Lead investigator Veronique St-Onge, a Ph.D. candidate and principal investigator Alfonso Abizaid of Carleton University in Ottawa, Ontario, said rats lacking ghrelin receptor gene ate less of a sweet treat after a full meal than did rodents whose ghrelin receptor gene was intact.
"Combined with an increasingly sedentary lifestyle, over-consumption of reward-driven foods may be partly responsible for the current obesity epidemic," St-Onge said in a statement. "Ghrelin receptors may represent an important target for obesity treatments."
The researchers used a rat strain in which ghrelin signaling was genetically disrupted by "knockout" of the receptor gene. Specifically, the researchers compared the knockout rats' tendency to eat cookie dough after a meal, compared with that of the control rat strain -- wild-type rats -- which possessed an intact ghrelin receptor gene.

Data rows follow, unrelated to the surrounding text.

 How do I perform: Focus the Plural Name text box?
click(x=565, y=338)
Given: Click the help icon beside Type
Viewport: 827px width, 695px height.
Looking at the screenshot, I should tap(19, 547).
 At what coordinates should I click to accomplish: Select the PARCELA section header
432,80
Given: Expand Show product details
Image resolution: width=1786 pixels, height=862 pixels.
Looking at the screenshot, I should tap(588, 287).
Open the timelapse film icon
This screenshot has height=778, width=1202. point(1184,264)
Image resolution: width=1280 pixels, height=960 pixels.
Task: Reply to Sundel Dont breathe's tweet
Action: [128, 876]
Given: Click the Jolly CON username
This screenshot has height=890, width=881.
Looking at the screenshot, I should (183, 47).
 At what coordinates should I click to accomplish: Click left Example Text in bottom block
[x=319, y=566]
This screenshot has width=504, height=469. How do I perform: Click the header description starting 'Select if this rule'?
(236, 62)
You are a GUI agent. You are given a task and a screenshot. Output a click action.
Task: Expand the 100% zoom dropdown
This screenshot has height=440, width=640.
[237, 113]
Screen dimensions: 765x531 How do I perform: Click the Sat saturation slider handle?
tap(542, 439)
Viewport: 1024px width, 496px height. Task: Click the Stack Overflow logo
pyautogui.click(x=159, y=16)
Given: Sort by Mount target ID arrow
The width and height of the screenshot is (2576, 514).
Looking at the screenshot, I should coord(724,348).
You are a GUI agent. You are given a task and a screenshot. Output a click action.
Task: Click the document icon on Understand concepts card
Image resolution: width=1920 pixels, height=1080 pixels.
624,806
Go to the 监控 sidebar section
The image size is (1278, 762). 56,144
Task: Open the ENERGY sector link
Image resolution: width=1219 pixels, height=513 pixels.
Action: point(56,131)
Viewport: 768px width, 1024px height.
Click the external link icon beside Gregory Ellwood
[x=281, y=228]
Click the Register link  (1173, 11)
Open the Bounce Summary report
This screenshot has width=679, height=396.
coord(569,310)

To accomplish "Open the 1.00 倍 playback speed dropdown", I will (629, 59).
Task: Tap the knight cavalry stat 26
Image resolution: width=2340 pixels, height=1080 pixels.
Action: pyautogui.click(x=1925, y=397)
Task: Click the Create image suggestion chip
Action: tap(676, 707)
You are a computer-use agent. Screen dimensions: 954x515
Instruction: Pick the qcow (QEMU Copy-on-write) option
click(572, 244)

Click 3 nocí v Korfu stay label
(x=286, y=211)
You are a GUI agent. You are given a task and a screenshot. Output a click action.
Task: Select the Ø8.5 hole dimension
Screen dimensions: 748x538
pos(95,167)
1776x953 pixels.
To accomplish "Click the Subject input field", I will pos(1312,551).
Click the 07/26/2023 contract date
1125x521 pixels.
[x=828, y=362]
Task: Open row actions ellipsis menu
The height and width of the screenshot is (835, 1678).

Each group consisted of 10 rats that were allowed free access to their regular rat chow for 4 hours a day until they ate most of their usual daily intake. On the final day of the study, each rat was offered just over 1 ounce of cookie dough during the last hour of feeding.
There was no difference between groups in the amounts of rat chow that they consumed, but knockout rats ate slightly less cookie dough.
"This result supports the idea that ghrelin is involved in reward-based feeding and delays the termination of a meal," St-Onge told The Endocrine Society's 94th annual meeting in Houston.